◆ Document excerpt ◆
Cognitive Distortions

This is a list of things we tell ourselves to make us depressed, anxious, guilty or angry.

1. ALL-OR-NOTHING THINKING
You see things in black and white categories. If your performance falls short of perfect, you see yourself as a total failure.

2. OVERGENERALIZATION
You see a single negative event as a never-ending pattern of defeat.

3. MENTAL FILTER
You pick out a single negative detail and dwell on it exclusively so that your vision of all reality becomes darkened, like the drop of ink that discolors the entire beaker of water.

4. DISQUALIFYING THE POSITIVE
You reject positive experiences by insisting they “don’t count” for some reason or another. In this way you can maintain a negative belief that is contradicted by your everyday experiences.

5. JUMPING TO CONCLUSIONS
You make a negative interpretation even though there are no definite facts that convincingly support your
conclusion.
Mind Reading: You arbitrarily conclude that someone is reacting negatively to you, and you don’t bother to
check this out.
The Fortune Teller Error: You anticipate that things will turn out badly, and you feel convinced that your
prediction is an already established fact.

6. MAGNIFICATION (CATASTROPHIZING) OR MINIMIZATION
You exaggerate the importance of things (such as your goof-up or someone else’s achievement) or you inappropriately shrink things until they appear tiny (your own desirable qualities or the other fellow’s imperfections). This is also called the “binocular trick.”

◆ What you need to do ◆
1. Copy out the stretch of the cognitive distortions list from "3. MENTAL FILTER" through "your everyday experiences.", substituting "glass" for "beaker".
2. Resume the list of cognitive distortions from the point where it stops.

◆ Data to examine ◆
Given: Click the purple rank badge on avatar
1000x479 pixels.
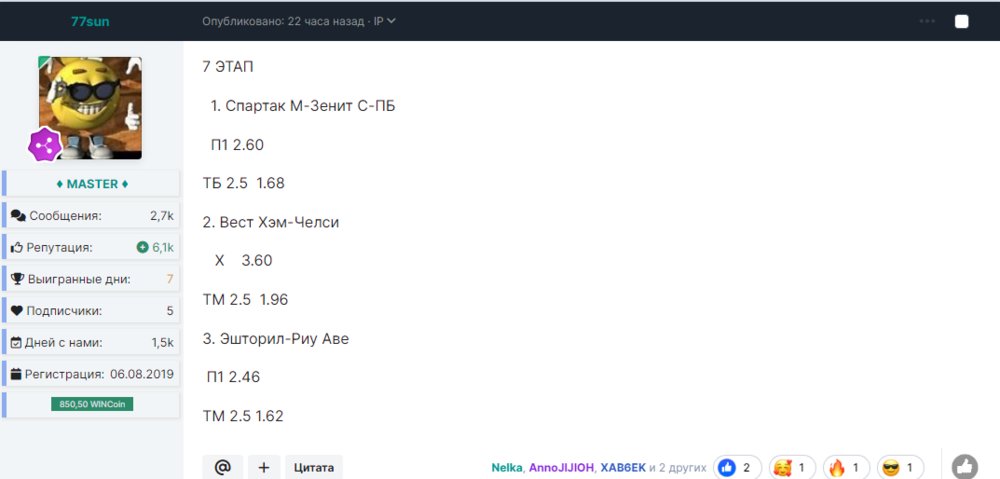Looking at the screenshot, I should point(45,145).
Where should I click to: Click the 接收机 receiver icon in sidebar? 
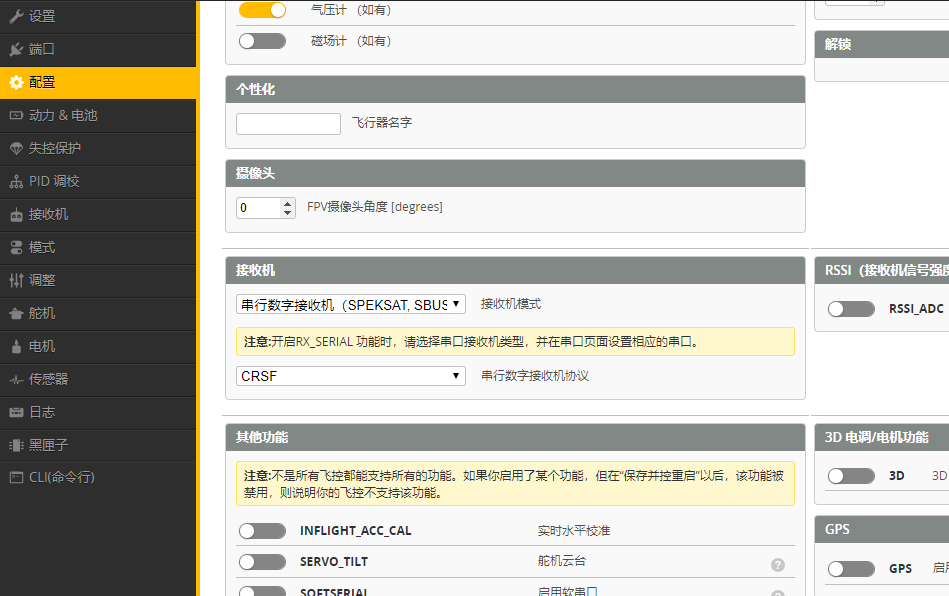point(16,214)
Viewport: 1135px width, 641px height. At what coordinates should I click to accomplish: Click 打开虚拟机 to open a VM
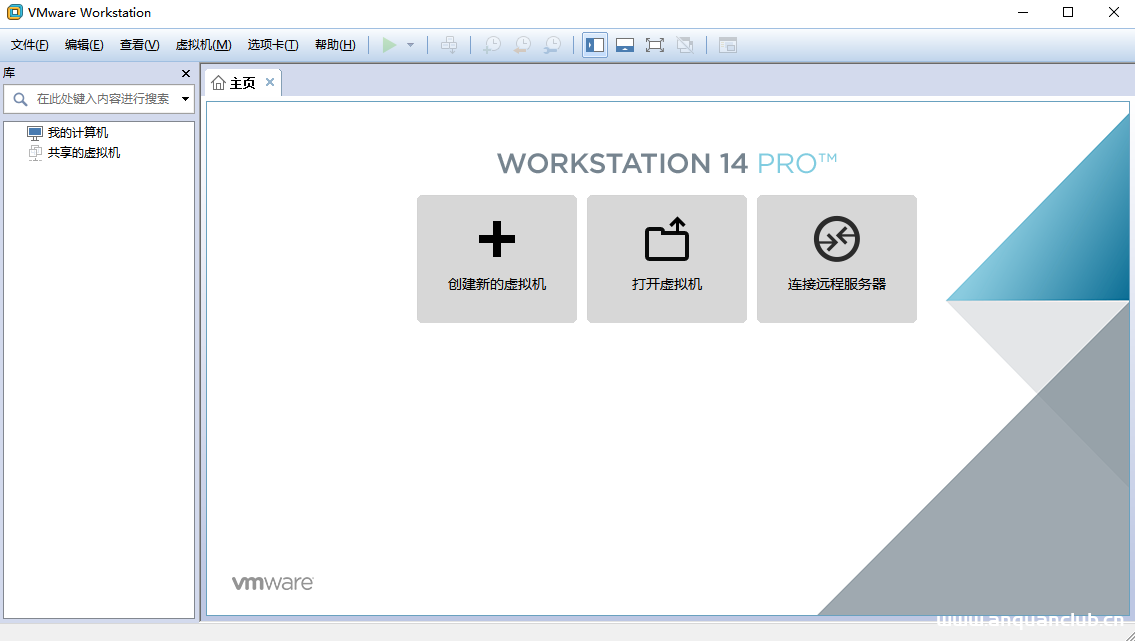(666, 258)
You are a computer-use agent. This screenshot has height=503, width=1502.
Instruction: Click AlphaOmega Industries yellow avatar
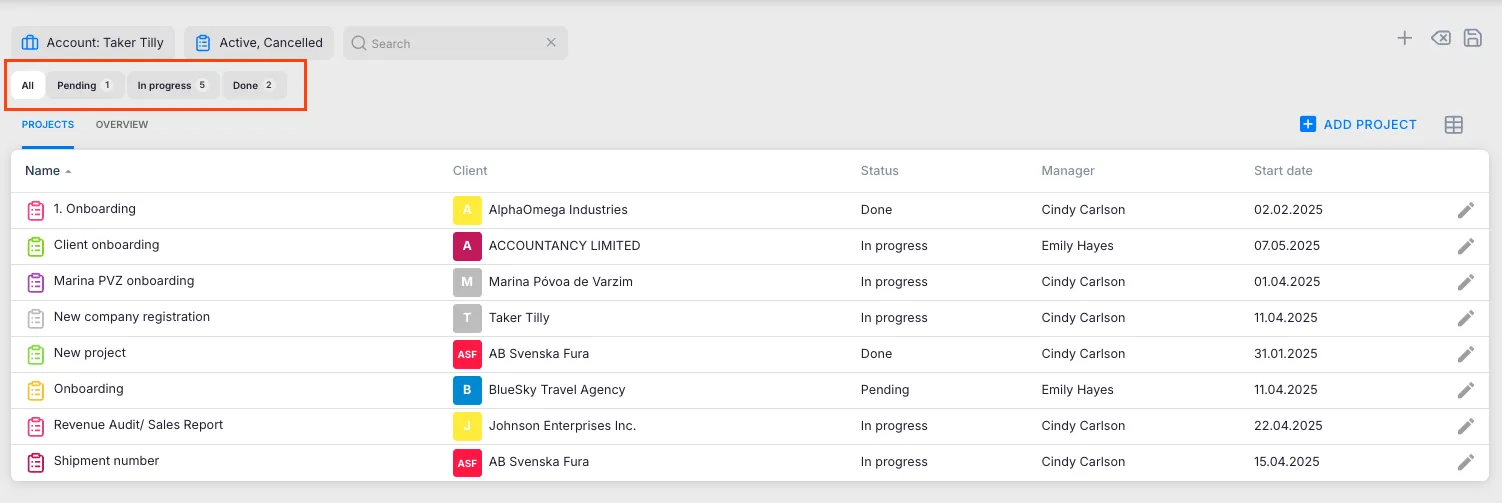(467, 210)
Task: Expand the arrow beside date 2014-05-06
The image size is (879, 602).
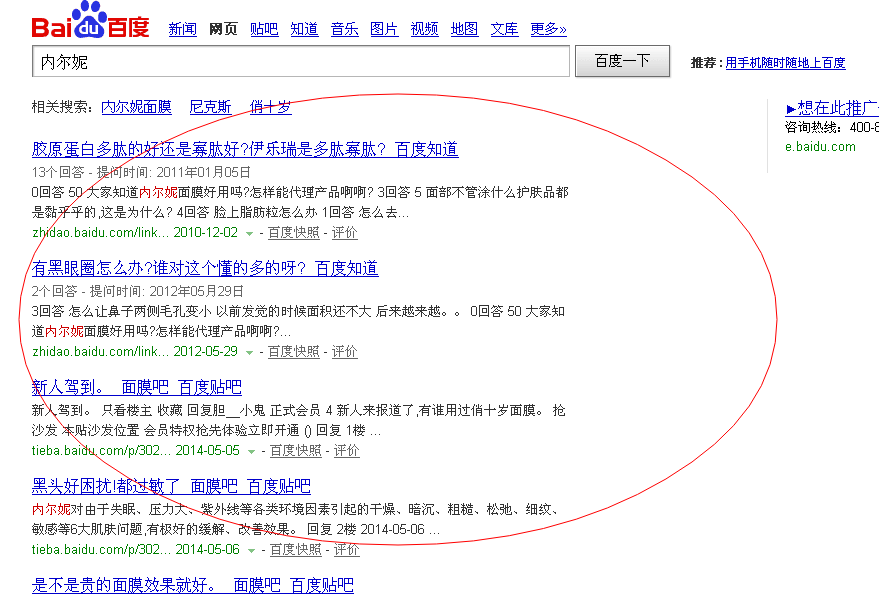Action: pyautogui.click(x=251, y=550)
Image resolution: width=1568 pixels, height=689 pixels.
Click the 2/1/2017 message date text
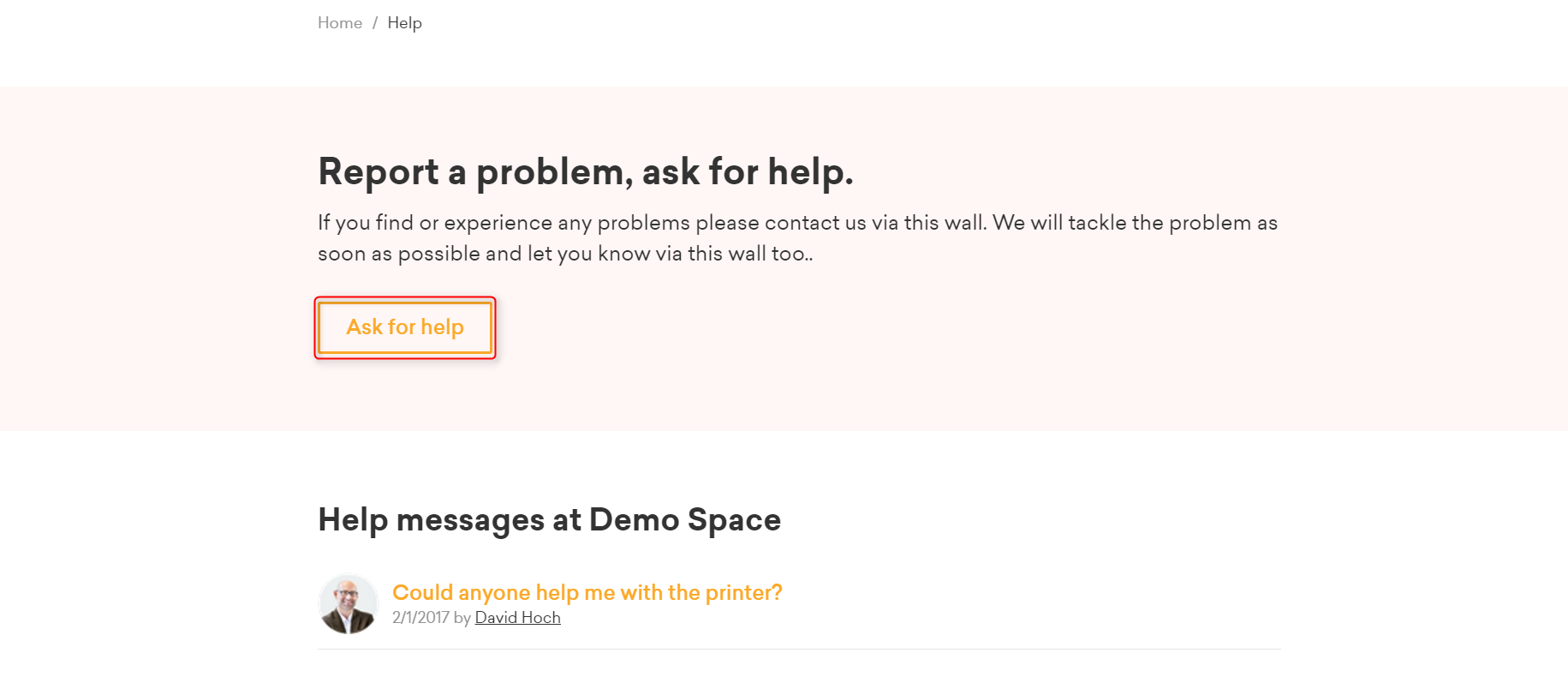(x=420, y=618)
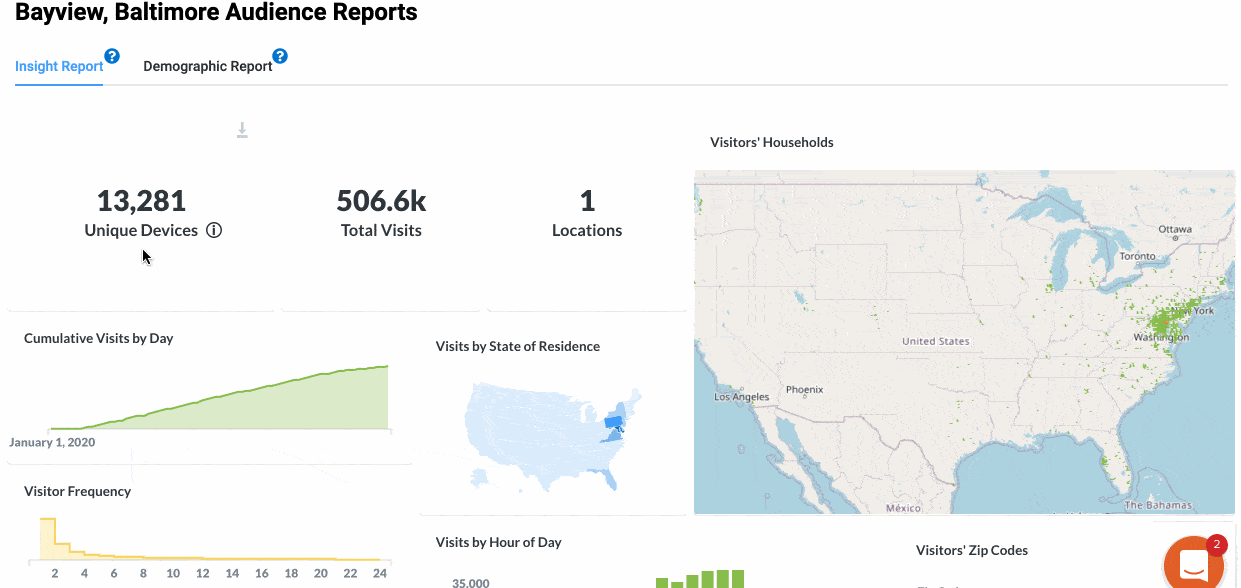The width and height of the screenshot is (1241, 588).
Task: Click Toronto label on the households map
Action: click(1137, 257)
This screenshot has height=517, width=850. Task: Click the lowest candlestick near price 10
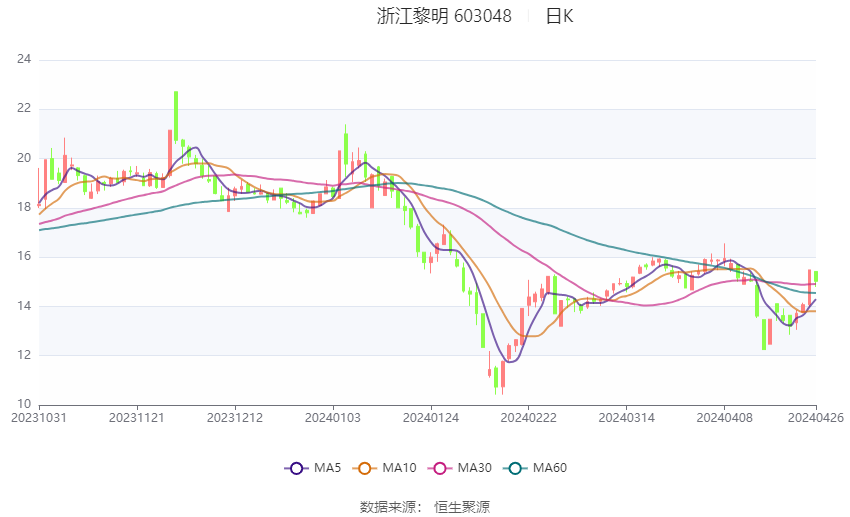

◆ Solved problems ◆
1.
3. MENTAL FILTER
You pick out a single negative detail and dwell on it exclusively so that your vision of all reality becomes darkened, like the drop of ink that discolors the entire glass of water.

4. DISQUALIFYING THE POSITIVE
You reject positive experiences by insisting they “don’t count” for some reason or another. In this way you can maintain a negative belief that is contradicted by your everyday experiences.

2.
7. EMOTIONAL REASONING
You assume that your negative emotions necessarily reflect the way things really are: “I feel it, therefore it
must be true.”

8. SHOULD STATEMENTS
You try to motivate yourself with shoulds and shouldn’ts, as if you had to be whipped and punished before you could be expected to do anything. “Musts” and “oughts” are also offenders. The emotional consequence is guilt. When you direct should statements toward others, you feel anger, frustration, and resentment.

9. LABELING AND MISLABELING
This is an extreme form of overgeneralization. Instead of describing your error, you attach a negative label to yourself: “I’m a loser.” When someone else’s behavior rubs you the wrong way, you attach a negative label to him: “He’s a goddam louse.” Mislabeling involves describing an event with language that is highly colored and emotionally loaded.

10. PERSONALIZATION
You see yourself as the cause of some negative external event which in fact you were not primarily responsible for.